Italian prince (1742-1800)

Ettore Mattia Maria Pignatelli Tagliavia d'Aragona Cortés, 9th Prince of Noia, 11th Duke of Monteleone (8 September 1742 – 28 February 1800) was an Italian prince.

==Early life==
Pignatelli was born on 8 September 1742 in Monteleone in Apulia, Italy. He was the son of Fabrizio Matteo Pignatelli, 8th Prince of Noia (1718–1765) and Costanza de' Medici. Among his siblings were Cardinal Francesco Maria Pignatelli, and Princess Margherita Pignatelli (wife of Riccardo Carafa, 12th Duke of Andria).

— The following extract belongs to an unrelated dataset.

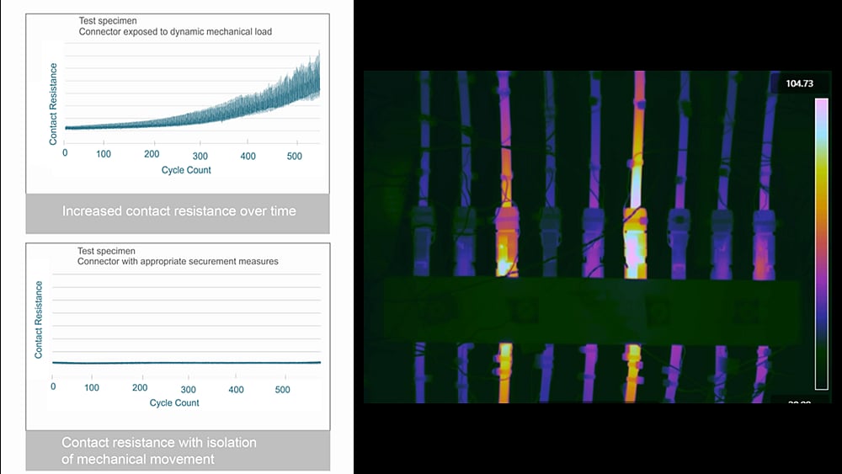The image size is (842, 474).
Task: Click "Connector with appropriate securement measures" subtitle
Action: pos(177,262)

His paternal grandparents were Diego Pignatelli, 7th Prince of Noia, and Margherita Pignatelli, 5th Duchess of Bellosguardo (a daughter of Giacomo Pignatelli, 3rd Duke of Bellosguardo and half sister of Francesco Caracciolo, 3rd Duke of Miranda). His maternal grandparents were Giuseppe de' Medici, 3rd Prince of Ottajano and Anna Caetani (a daughter of Gaetano Francesco Caetani, Duke of Sermoneta).

==Career==
Upon the death of his father in 1765, he succeeded as the 9th Prince of Noia and 11th Duke of Monteleone as well as a number of other titles, including Prince of Castelvetrano, Duke of Bellosguardo, Marquis of Ávola and Favara, 10th Marquis of Valle de Oaxaca, Count of Borghetto, Baron of Birribaida, Baron of Belice, Baron of Petra Belice, Baron of Sant'Angelo Muxaro, and Baron of Baccarasi.

==Personal life==
He married Princess Anna Maria Piccolomini d'Aragona (1748–1812), the daughter of Pompeo Piccolomini d'Aragona, 5th Prince of Valle and Margherita Caracciolo del Leone, 6th Duchess of Orta. Together, they were the parents of:

- Princess Giovanna Pignatelli (1769–1821), who married Antonio Pignatelli, 8th Prince of Belmonte, the son of Antonio Pignatelli, 7th Prince of Belmonte and Chiara Spinelli (the daughter of Troiano Spinelli, 9th Duke of Laurino); his younger brother was Gennaro Pignatelli, 9th Prince of Belmonte.
- Prince Fabrizio Pignatelli (1773–1779), who died young.
- Diego María Pignatelli, 10th Prince of Noia (1774–1818), who married Maria Carmela Caracciolo, a daughter of Giuseppe Litterio Caracciolo, 10th Marquis of Brienza, and Sofia Ruffo di Bagnara (a daughter of Letterio Ruffo, 2nd Duke of Baranello).
- Princess Margherita Pignatelli (1783–1830), who married Niccolò Filangieri, 7th Prince of Cutò, son of Alessandro Filangieri, 6th Prince of Cutò, and Nicoletta Filangieri, 2nd Baroness of San Carlo.
- Princess Caterina Pignatelli (1783–1860), who married Antonio di Sangro, 9th Duke of Casacalenda, son of Scipione di Sangro, 8th Duke of Casacalenda and Donna Maria Rosa Spinelli (a daughter of Antonio Spinelli, 8th Prince of Scalea).
- Princess Anna Maria Francisca Paola Pignatelli (1784–1837), who married Antonio Lucchesi-Palli, 7th Prince of Campofranco, 3rd Duke of Grazia, the son of Count Emanuele Lucchesi-Palli and Donna Maria Bianca Filangieri (a daughter of Alessandro Filangieri, 6th Prince of Cutò).
- Prince Giuseppe Pignatelli Piccolomini d'Aragona, Prince of Maida (1786–1827), who married Donna Maria Placida Imperiali, a daughter of Giulio Imperiali, 5th Prince of Sant'Angelo dei Lombardi and Maria Francesca Albertini, Princess of Faggiano, Duchess of Carosino. After her death in 1816, he married Angela Teresa Fiori.
- Princess Costanza Pignatelli (1787–1830), who married Giuseppe Antonio Filangieri, Prince of Mirto, a son of Bernardo Filangieri, 5th Prince of Mirto and Vittoria Alliata (a daughter of Giuseppe Letterio Alliata, Prince of Buccheri).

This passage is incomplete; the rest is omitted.